§ **Extract provided**
╔══

Some of you who have lived longer or harder than I are thinking, “Duh!” right now. For the rest of you, think about it. Unless you married your high school sweetheart, the first time you ever loved someone, it inevitably ended in heartache. If it didn’t, we wouldn’t even have country music. Many of the best words ever penned, and most of the best music ever written, deal with suffering associated with love. When your son or daughter first gets their heart broken, in addition to being sad for them, aren’t you a little relieved? They’re actually learning a very important truth.
And, speaking of kids, is there anyone who can cause you more pain and agony than those little buggers? When we had ours, I learned what it meant to love so much that you would step in front of a car for someone without even thinking about it. They bring you endless joy, but, man, they completely suck the life out of you, too, don’t they? They’re little people problems make you sad and, trust me, their big people problems cut you to the bone. In fact, when we talk about how much we love them, we usually do so in terms of jumping in front of cars or bullets, as if we instinctively know that loving them that much will bring about painful sacrifice for us.
When you’re married for any length of time, you realize quickly that one of the primary goals of marriage is to use the other person to carve off most of the really nasty parts of your personality. They call it “sanctification,” but it’s painful. It results in a love that can be greater than any commitment you’ve ever made or ever will make to anyone in your life, a love that becomes part of you, deep into your soul. But, mostly after it’s scraped off a lot of selfishness, pride, and me-ism, like a wound that’s debrided so it can heal.
There are people who take great pains to try to have the love but avoid the suffering by building a shell around their heart. They think they can screen out the pain, and just let the “good stuff” in. And, in the process, they endure the greatest suffering of all- the suffering of intentionally not loving. Because here’s the thing: the price of love is suffering. Love requires vulnerability. Vulnerability means openness to the world’s ways. And, the world’s ways include pain. It’s the price of admission, and you’ve got to pay to play.
If you read far enough in the Bible to get to the last two chapters of Revelation, to see that our eternal destiny isn’t actually in Heaven, but in resurrection bodies in the earth reborn, you see things are different. We’ll love perfectly, and suffer not at all. In the meantime, God has written suffering onto the human heart, and tied it inextricably with love. I think He’s done that for a reason: to teach us that, when it came time for Him to show us the greatest act of love He ever could, it was an act of suffering. To sacrifice and suffer for the good of one’s people is the greatest act of love. Paradoxically, there is no greater joy.

╚══

§ **What the task asks**
According to the essay on love and suffering, what is the price of love? These lines have nothing to do with the essay on love and suffering.

Records from a pointing dataset:
╔══

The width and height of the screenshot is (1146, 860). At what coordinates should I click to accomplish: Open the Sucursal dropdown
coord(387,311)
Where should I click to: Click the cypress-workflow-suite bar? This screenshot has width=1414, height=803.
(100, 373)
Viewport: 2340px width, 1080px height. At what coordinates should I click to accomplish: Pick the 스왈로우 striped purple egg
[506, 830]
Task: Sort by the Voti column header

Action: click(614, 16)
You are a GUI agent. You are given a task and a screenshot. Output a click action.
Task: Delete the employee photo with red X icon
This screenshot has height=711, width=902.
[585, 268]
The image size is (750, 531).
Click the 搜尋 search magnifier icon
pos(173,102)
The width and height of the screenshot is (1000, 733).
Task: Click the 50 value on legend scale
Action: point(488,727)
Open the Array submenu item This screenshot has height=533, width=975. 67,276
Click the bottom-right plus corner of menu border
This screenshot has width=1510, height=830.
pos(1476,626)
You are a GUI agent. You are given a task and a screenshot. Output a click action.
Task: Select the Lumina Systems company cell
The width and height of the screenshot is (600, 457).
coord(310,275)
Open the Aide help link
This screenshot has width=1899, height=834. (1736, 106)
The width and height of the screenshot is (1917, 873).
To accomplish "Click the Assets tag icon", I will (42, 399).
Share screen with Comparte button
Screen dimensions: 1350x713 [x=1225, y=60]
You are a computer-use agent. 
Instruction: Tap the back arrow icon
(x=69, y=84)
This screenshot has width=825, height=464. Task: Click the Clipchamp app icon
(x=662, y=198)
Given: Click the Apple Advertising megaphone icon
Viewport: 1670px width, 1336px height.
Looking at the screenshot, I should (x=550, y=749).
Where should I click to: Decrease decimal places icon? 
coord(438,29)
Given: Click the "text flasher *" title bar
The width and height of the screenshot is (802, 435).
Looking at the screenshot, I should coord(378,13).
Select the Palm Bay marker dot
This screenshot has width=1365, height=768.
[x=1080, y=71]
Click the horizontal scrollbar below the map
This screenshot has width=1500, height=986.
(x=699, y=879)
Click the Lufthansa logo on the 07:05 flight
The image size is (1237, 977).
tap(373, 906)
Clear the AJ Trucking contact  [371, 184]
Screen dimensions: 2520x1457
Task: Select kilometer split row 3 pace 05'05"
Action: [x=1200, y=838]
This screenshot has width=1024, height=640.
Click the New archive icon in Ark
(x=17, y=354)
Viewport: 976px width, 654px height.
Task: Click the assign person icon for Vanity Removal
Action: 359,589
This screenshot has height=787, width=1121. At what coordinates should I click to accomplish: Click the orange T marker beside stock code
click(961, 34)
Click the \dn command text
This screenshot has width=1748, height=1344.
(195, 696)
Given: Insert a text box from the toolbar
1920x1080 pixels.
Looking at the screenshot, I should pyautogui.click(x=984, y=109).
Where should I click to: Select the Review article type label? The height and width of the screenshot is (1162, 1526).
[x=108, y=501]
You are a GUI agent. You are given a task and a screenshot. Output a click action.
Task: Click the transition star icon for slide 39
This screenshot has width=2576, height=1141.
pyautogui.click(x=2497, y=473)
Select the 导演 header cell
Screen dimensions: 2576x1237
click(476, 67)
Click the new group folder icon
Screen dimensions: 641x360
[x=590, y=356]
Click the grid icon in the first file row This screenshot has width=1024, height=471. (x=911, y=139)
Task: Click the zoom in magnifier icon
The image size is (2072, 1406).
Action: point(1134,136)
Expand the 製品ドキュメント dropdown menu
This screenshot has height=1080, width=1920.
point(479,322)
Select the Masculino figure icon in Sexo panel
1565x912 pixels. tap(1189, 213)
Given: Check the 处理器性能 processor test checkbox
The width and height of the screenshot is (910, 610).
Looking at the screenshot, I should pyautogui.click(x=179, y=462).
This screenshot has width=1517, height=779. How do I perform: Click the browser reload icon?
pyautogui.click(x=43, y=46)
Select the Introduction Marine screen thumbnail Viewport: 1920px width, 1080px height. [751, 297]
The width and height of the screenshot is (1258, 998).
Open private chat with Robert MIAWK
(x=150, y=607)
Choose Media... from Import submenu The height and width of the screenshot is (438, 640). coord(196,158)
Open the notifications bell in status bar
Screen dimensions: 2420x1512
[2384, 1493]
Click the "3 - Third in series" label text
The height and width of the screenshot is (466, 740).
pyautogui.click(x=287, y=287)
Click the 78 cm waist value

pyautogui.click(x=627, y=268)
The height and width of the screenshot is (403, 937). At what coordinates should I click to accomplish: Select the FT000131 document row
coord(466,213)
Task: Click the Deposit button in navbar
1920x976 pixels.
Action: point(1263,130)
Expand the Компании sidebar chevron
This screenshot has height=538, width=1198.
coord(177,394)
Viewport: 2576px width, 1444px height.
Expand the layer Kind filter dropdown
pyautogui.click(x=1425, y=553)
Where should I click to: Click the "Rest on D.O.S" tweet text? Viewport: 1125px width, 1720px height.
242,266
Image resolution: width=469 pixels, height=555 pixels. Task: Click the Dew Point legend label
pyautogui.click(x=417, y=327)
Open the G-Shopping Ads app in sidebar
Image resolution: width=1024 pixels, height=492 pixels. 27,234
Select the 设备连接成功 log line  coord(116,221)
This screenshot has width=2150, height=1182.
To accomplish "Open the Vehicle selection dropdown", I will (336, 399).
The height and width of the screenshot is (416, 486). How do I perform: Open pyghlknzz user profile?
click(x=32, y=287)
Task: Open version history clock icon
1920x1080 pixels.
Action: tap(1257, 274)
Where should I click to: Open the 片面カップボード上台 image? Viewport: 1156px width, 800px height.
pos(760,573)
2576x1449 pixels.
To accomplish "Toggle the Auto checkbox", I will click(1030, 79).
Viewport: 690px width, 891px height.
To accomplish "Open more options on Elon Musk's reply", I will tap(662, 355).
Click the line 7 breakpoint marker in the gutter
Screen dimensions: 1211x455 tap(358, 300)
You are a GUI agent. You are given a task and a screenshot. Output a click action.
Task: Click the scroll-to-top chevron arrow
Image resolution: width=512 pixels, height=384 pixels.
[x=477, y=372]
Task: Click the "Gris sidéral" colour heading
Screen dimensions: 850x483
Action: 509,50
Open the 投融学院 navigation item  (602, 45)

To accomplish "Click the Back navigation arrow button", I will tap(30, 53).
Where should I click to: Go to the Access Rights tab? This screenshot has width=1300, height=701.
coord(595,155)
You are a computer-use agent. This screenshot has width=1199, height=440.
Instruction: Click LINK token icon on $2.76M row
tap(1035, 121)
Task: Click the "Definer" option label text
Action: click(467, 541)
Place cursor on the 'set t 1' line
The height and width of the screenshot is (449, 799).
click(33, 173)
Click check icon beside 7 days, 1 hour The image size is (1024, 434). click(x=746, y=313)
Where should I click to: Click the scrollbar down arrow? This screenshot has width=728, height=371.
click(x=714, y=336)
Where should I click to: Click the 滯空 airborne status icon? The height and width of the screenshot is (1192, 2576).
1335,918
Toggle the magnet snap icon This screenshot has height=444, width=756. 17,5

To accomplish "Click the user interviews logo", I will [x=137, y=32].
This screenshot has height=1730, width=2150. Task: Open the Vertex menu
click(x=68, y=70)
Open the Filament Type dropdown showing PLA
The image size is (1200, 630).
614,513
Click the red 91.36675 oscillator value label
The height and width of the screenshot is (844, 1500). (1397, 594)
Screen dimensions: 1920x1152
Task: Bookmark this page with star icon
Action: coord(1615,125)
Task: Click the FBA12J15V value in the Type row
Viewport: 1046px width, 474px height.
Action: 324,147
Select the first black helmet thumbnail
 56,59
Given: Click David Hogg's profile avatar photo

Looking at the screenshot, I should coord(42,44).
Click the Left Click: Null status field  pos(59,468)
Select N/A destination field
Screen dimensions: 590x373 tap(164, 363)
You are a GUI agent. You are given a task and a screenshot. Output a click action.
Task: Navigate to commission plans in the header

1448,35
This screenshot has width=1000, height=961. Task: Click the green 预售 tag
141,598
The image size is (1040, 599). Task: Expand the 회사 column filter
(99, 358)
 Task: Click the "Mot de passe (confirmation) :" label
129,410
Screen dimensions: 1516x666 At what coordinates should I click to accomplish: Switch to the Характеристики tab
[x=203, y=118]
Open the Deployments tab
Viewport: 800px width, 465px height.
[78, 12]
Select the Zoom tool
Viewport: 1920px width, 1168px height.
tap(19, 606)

╚══

§ **Answer to this task**
The price of love is suffering.